**Dataset extract**
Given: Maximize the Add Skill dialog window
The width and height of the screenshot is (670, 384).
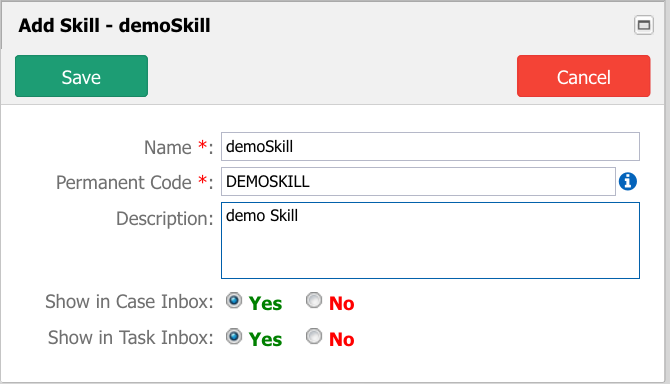Looking at the screenshot, I should (x=644, y=25).
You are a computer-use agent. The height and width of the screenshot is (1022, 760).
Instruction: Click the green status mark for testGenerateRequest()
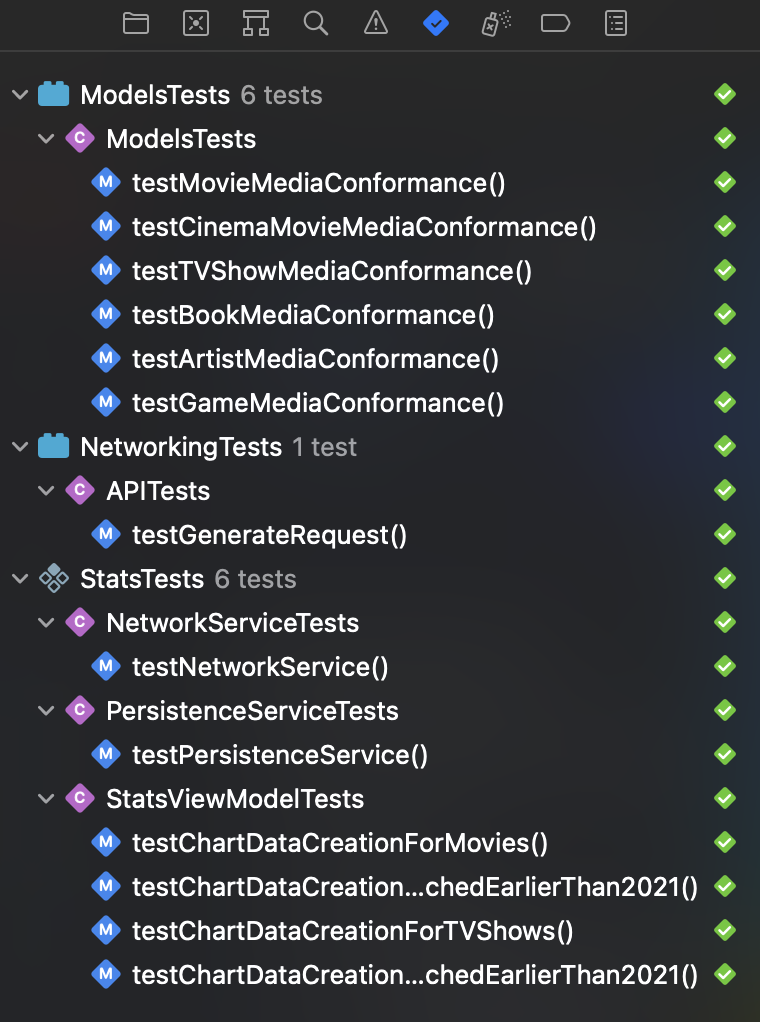coord(725,535)
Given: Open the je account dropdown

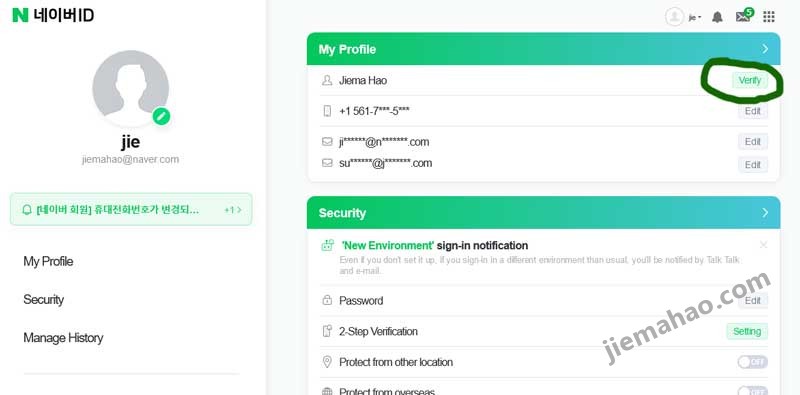Looking at the screenshot, I should click(695, 17).
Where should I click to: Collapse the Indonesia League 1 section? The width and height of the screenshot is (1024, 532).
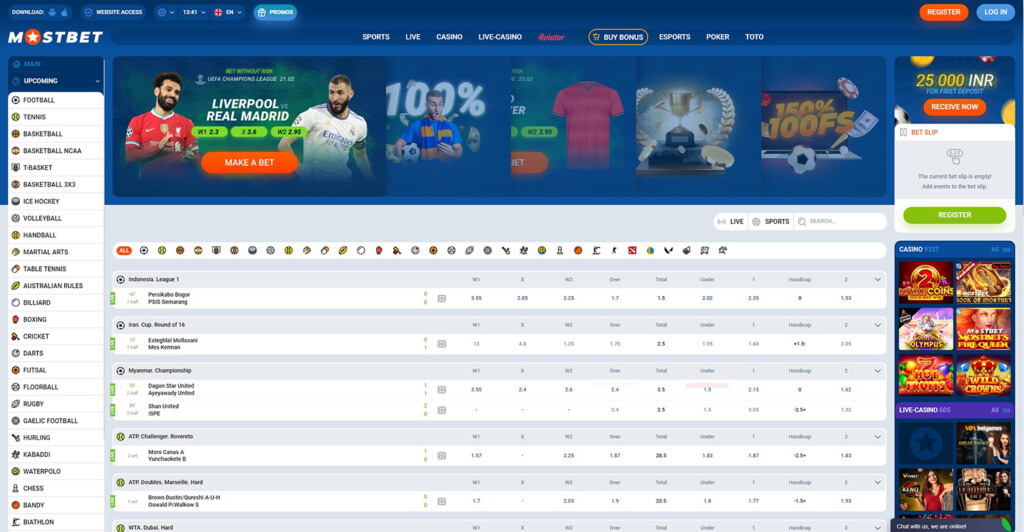(x=877, y=279)
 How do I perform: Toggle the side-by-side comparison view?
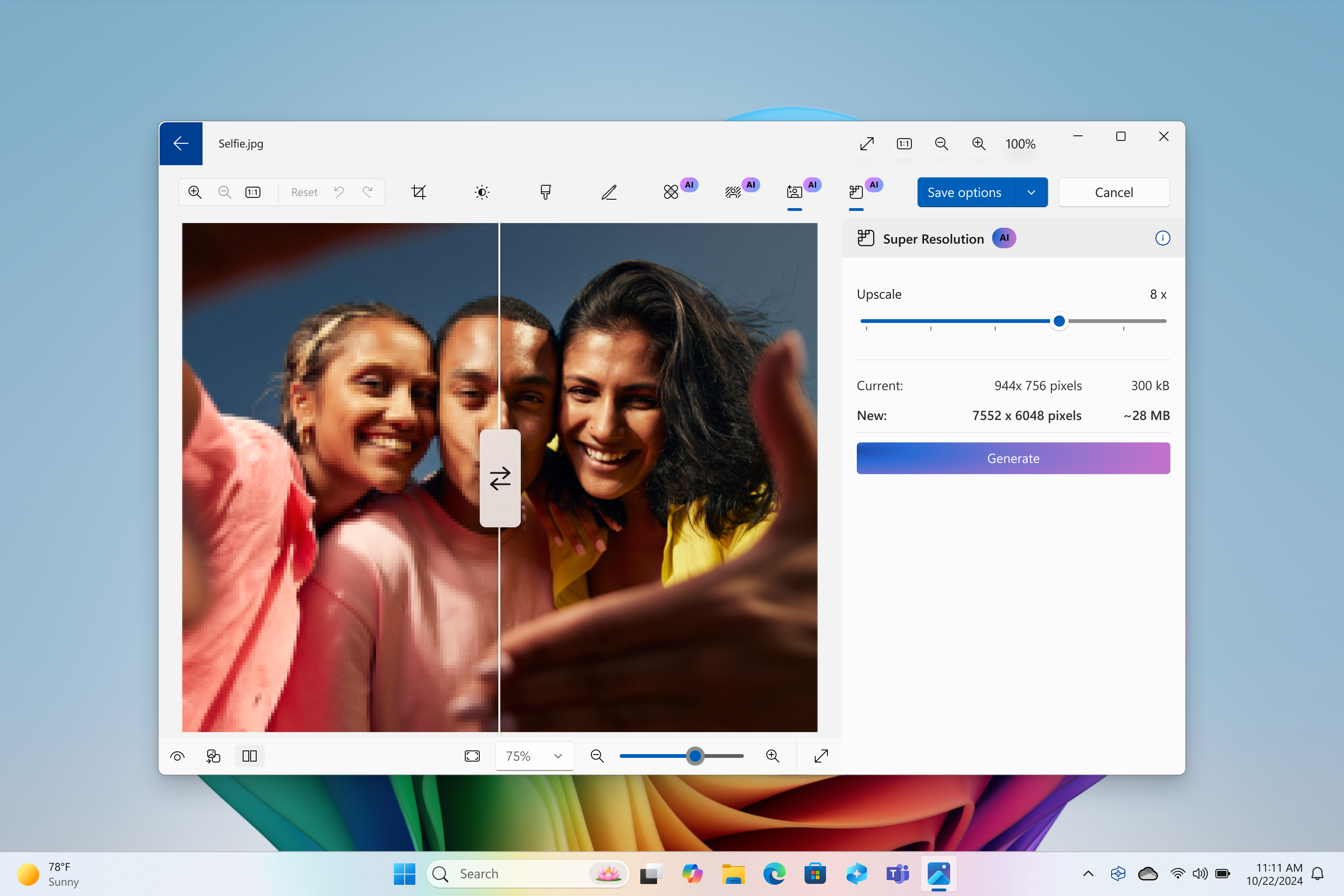[249, 756]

**What is being asked**
Starting at the line that contains "You are a computer-use" and running through the end of the rows, write those lines out again with "section" replaced by "panel" and nothing else changed. Leave the pictures out.

**Exercise solution**
You are a computer-use agent. The height and width of the screenshot is (1022, 760).
Instruction: Click the green status mark for testGenerateRequest()
coord(725,535)
Given: Open the je account dropdown

Looking at the screenshot, I should click(695, 17).
Where should I click to: Collapse the Indonesia League 1 panel? The width and height of the screenshot is (1024, 532).
(x=877, y=279)
 How do I perform: Toggle the side-by-side comparison view?
[249, 756]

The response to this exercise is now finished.